Minimizing the Energy Footprint of Global Data Movement with GreenDataFlow

It is estimated that the number of devices connected to the Internet will be four times as high as the world population in 2022, and the global IP traffic will reach 4.8 zettabytes per year. The increased number of users and data rates do not only require increased network bandwidth and achievable data transfer throughput but also result in an increased energy footprint. The annual electricity consumed by the global data movement is estimated to be more than 200 terawatt-hours at the current rate, costing more than 40 billion US dollars per year. According to the same statistics, the share of the US in this global data movement and in its energy footprint is approximately 20%. This fact has resulted in a considerable amount of work focusing on power management and energy efficiency in hardware and software systems and more recently on power-aware networking.

The majority of the existing work on power-aware networking focuses on reducing the power consumption on networking devices (i.e., routers, switches, and hubs). Different techniques have been suggested such as putting idle sub-components (i.e., line cards, etc.) to sleep, adapting the rate at which switches forward packets depending on the traffic, putting the Ethernet cards to low power mode when there is no network traffic, development of architectures with programmable switches, switching layers that can incorporate different policies, and power-aware network protocols for energy efficiency in network routing.

The existing approaches suffer from the following drawbacks: (1) the solution is too costly (i.e., replacing all switches with energy-efficient ones); (2) the solution is unpractical in the short term (i.e., replacing TCP with a more energy-efficient version); (3) the solution penalizes performance while increasing energy efficiency (i.e., sleeping some components while not in use). 
The GreenDataFlow project, which is partially funded by NSF and IBM, proposes an innovative application-layer solution that is low cost, very easy and practical to deploy, and does not penalize the performance while increasing energy efficiency. This is a radically different approach for energy-efficient data transfers which makes GreenDataFlow truly transformative.
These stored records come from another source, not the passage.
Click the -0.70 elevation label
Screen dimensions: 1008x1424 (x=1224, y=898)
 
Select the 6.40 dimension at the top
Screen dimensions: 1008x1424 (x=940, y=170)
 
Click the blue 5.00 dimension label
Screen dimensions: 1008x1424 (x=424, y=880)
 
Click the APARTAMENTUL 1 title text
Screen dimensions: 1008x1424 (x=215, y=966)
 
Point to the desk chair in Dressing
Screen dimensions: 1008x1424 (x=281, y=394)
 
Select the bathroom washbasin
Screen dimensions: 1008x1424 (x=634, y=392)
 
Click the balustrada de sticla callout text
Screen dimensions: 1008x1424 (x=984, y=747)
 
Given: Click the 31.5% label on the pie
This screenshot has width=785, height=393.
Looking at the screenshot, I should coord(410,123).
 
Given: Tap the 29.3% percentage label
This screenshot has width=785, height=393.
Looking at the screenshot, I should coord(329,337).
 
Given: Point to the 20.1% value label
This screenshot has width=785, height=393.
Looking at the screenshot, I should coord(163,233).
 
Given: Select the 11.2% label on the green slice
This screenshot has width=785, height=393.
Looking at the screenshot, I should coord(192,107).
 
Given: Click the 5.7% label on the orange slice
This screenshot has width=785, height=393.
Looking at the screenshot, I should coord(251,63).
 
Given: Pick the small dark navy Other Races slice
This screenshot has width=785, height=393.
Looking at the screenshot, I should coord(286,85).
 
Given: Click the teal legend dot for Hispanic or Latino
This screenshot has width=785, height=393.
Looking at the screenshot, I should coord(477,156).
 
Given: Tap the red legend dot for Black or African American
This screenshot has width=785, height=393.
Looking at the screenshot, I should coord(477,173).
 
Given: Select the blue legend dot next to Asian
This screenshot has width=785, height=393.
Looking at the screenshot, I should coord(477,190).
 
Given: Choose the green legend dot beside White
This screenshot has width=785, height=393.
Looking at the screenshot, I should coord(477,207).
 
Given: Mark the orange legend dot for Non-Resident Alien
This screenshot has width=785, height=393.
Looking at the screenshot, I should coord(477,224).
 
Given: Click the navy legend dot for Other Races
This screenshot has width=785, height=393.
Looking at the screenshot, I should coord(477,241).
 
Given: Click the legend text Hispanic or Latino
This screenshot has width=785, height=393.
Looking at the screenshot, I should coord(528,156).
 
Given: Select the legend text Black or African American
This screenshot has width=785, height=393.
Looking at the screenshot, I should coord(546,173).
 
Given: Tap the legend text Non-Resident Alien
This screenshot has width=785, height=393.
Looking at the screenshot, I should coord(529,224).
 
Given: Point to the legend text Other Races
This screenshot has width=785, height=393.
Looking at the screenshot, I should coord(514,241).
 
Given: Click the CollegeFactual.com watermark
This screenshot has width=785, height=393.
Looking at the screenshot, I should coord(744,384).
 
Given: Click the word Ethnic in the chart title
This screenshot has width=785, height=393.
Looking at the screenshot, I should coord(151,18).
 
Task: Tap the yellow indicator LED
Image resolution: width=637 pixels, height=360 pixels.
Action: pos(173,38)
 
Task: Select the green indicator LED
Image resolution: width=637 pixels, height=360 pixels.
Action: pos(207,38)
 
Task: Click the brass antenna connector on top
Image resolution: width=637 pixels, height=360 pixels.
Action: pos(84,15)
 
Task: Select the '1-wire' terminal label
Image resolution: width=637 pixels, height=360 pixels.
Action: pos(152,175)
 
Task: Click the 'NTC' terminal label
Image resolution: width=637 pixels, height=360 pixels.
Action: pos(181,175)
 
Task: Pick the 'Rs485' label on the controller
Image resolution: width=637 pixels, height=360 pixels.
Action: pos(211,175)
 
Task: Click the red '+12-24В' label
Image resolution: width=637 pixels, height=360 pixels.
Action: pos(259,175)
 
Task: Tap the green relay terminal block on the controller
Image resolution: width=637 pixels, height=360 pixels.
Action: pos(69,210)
Approximately 25% of total electricity consumption during the end-to-end data transfers occur at the end-systems on a global (inter-continental) network, and this number goes up to 60% on a nation-wide network, and up to 90% on a local-area network. This ratio depends on the number of network devices (i.e., routers, switches, etc.) between the sender and receiver nodes, and how much power each device consumes. On any of these networks, decreasing the end-system power consumption would result in significant energy savings considering exabytes of data are moved, and terawatts of electricity is consumed in world-wide data movement every year. While achieving energy efficiency, GreenDataFlow aims to avoid penalizing the performance, as empirical data suggests performance directly impacts revenue. As an example, Google reported a 20% revenue loss due to a specific experiment that increased the time to display search results by as little as 500 milliseconds; and Amazon reported a 1% sales decrease for an additional delay of as little as 100 milliseconds.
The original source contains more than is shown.